Neighbors have also helped maintain the library. "Our neighbor came to me and said, 'Gary, your door's not working right, and I got some things that will fix it," Gary says. "Another neighbor says she's keeping an eye on it to make sure 'nobody empties it out."'

On the side of the library a note suggests you need to leave a book to take a book, but books are not always replaced. "That's fine," Susan says. "If people, especially children, are reading, that's the important thing." While the "take one, leave one" policy isn't strictly enforced, the Gustafsons do look at content. They pull out anything with a lot of sex, along with religious texts. "We could fill it with our own religious books," Gary says. "But if you put that religious stuff in, it makes it harder for it to be for the whole community." So far, only two books have been pulled.
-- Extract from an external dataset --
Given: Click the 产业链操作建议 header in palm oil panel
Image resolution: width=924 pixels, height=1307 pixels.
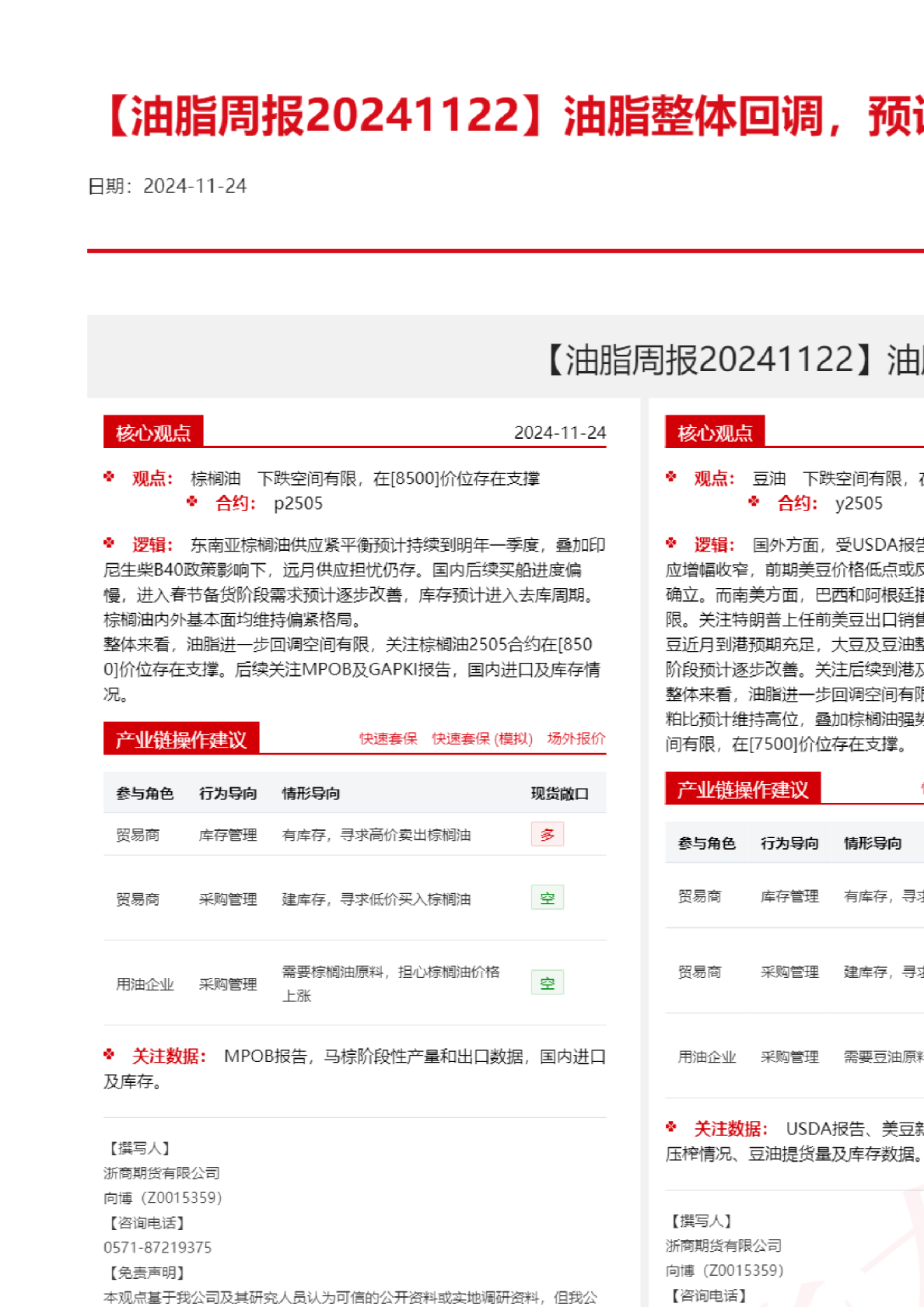Looking at the screenshot, I should point(181,739).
"We've met more neighbors through the library than we ever would have before," Susan says. "It really gets the community involved." The Gustafson's library is at 5269 W. Sprucewood Circle, West Valley City.

Voice of Experience: Build Your Own Library

After Gary and Susan Gustafson went online to get the basic dimensions for a little library, Gary drew his own plans to put it together. After trial and error, the couple offers these tips for future library builders:

Protect your grass. With the library a few steps from the sidewalk onto the lawn, the Gustafsons started noticing wear and tear on their grass. Put your library near concrete or invest in stepping stones.

Create a base. The Gustafsons attached the library to a baseboard and bolted it to a post in the ground to help keep it stable.

Prep for a storm. The library has a steel roof and weather stripping to keep it safe during the snow and mud seasons.

Use plastic. To avoid shattered glass, use plastic for the door window.